I currently have BE 2010 configured to write nightly backups to 2 SAN volumes at night, with duplicate jobs that run to tape as soon as those finish.  However, I don't think I have it configured properly to utilize the 8GB fabric speeds when writing those disk backups from the SAN to the fiber tape drive.  

 

What is the proper configuration for this?

 

Thanks.

5 REPLIES 5

teiva-boy
Level 6
8gb FC is 1000MB/s i believe. Which in BackupExec speak is 60,000MB/min. Never happen, ever, with BackupExec. What speeds are you getting to disk now, how may spindles in your raid group, what type of raid, how many concurrent streams? What kind of tape drives, what kind of speeds are you getting, also FC attached? What about tape block size? Assuming all FC, client data goes over ethernet to the BE server, over FC to disk, then back into BE out to tape over FC. Client to BE is the only time traffic would go over ethernet. So many variables, so little detail provided.

jnett
Level 3

My only concern is the second step, duplicating the backups from disk to tape, which if I'm not mistaken should all be over FC to the tape library.  It is an LTO 6 drive.  Typically backups are running anywhere from 1300mb/sec (which is too slow i think) to 5300mb/sec (which i'm happy with).

 

 

Colin_Weaver
Moderator
Moderator
Employee Accredited Certified

The speed difference may depend on what is in the backups - I would expect a GRT enabled backup set of say a VMware guest or an Exchange information store to take longer to duplicate to tape than a non-GRT (standard remote agent) set - This is because the IMG format for GRT on disk is not a MTF format suitable for tape so processing occurs to send GRT data to tape.
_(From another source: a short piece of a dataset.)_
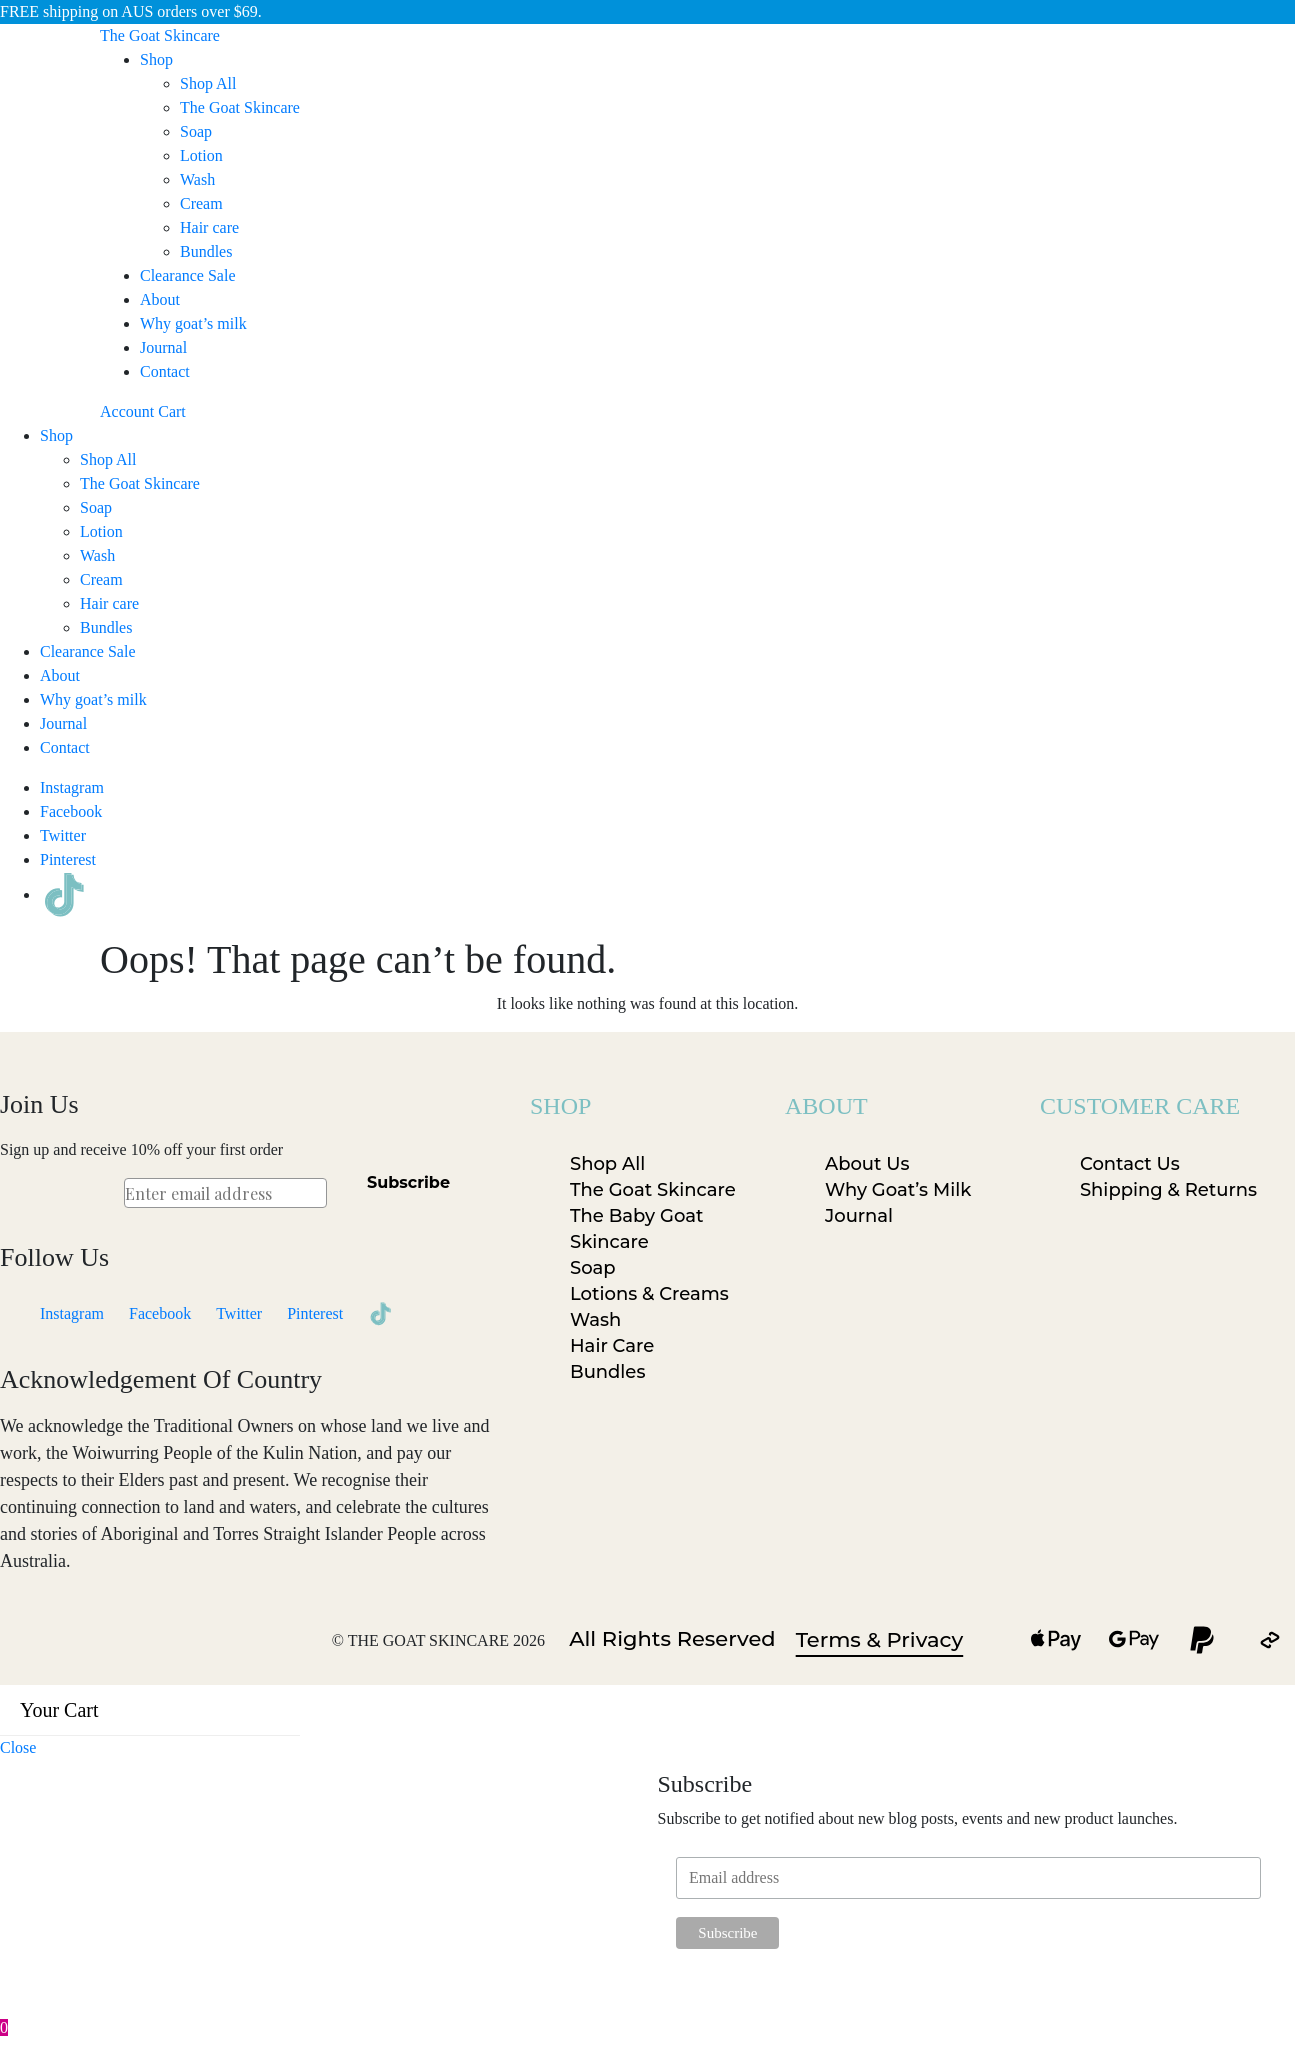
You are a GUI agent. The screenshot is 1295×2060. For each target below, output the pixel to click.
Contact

However a non GRT set actually writes a form of MTF into the BKF file, meaning duplicating this data to tape is likely to be quicker as less interim conversion processing is needed.

 

As such you probably need to start comparing the original backups that cause a slow duplicate with the original backups that create a fast duplicate to understand the cause.

You should also look at what is going on in parallel if the fast duplicates actually run at a different time of day than the slow duplicates.

 

jnett
Level 3

Sorry for the delay, digging into this again today.
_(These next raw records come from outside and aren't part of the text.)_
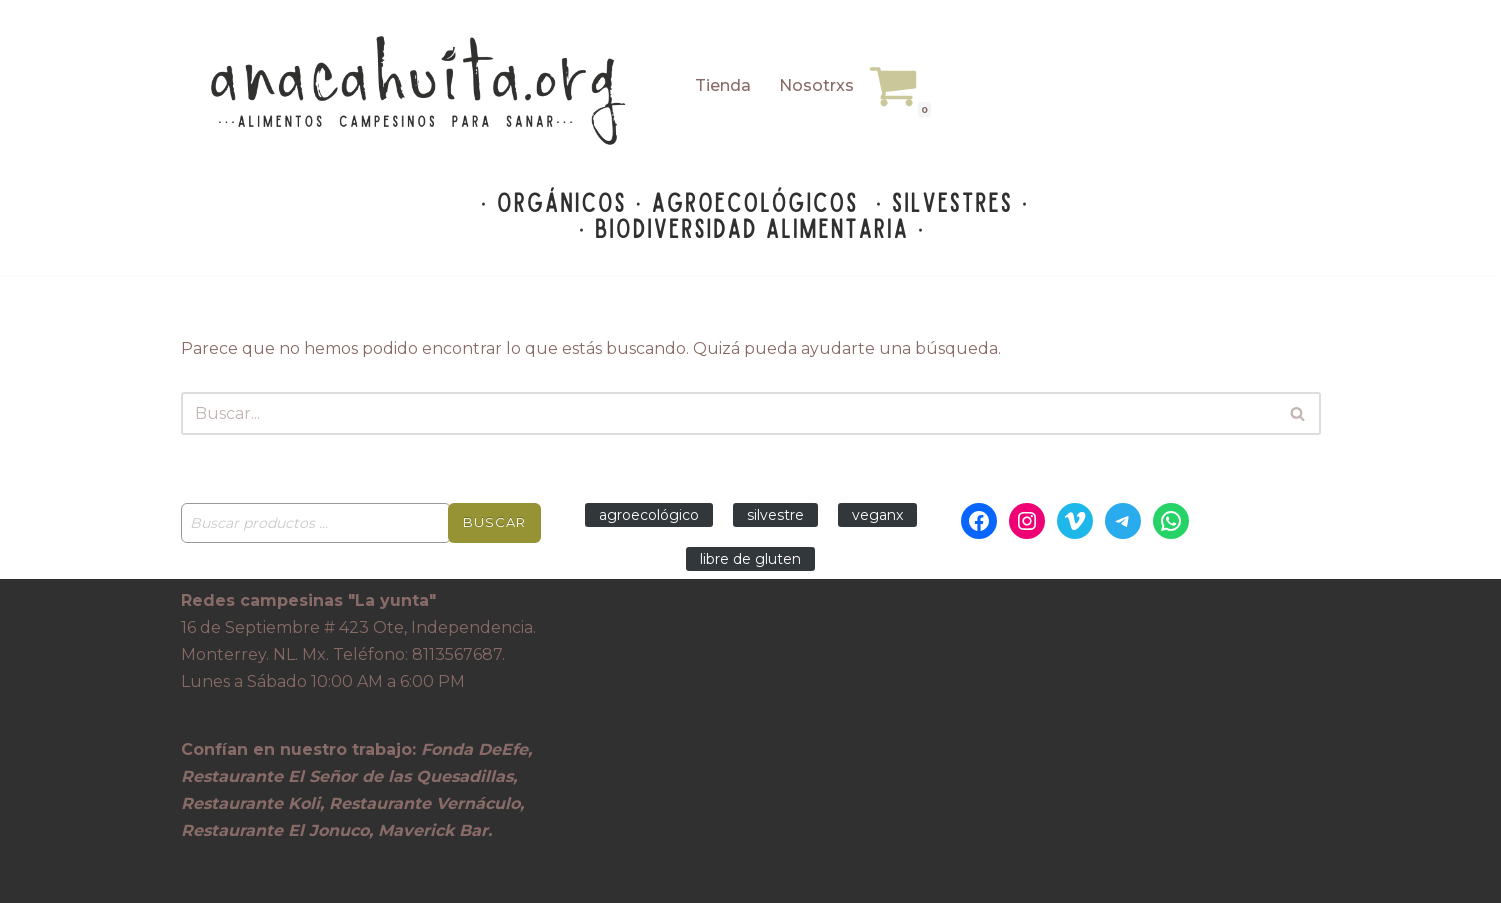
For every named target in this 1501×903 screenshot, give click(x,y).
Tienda (723, 85)
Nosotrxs (816, 85)
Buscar (494, 522)
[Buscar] (728, 413)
Here's what throws me off.  I have 1 job that is direct written to tape, no D2D2T involved.  It's writing a smaller job, about 300gb of SQL dumps.  that job runs right around 5gb/min.  

 

Next job is file data, mail (not exchange), etc.  Goes disk to disk to tape, and is currently running at 1.2gb/min.  I've picked through these jobs, and can't find anything for differences in the way they're setup.  

 

The only thing different is that the direct to tape job is coming off of our newer SAN, while the D2D2T writes to our old SAN, then to tape.  Both are 10k SAS disks, 8gb FC connections.  I guess it's possible that the new SAN is just that much faster at processing it than the old one. 

 

I will try to send some backups to the new SAN then to tape, see if that makes a difference.

Do I have this setup properly?  BE job runs to disk, which is a LUN presented to the BE server and added as a disk drive in Windows, then created duplicate jobs to fire off to tape once the disk job is complete.  

 

Thanks.

 

teiva-boy
Level 6

backups touch so much of an infrastructure, there are many different bottlnecks in an environment.  client CPU, memory, disk, ethernet, switch backplane, DNS, etc, etc, etc...  No one can really help you until you touch each component to make sure it's running optimally.

Your thoughput numbers for SQL are normal, if not better than most.  Your Exchange backups are goodd, not the best I've seen, but average for what I run into.  

GRT can play a role in slowing things down, as cacn things like a consistency check.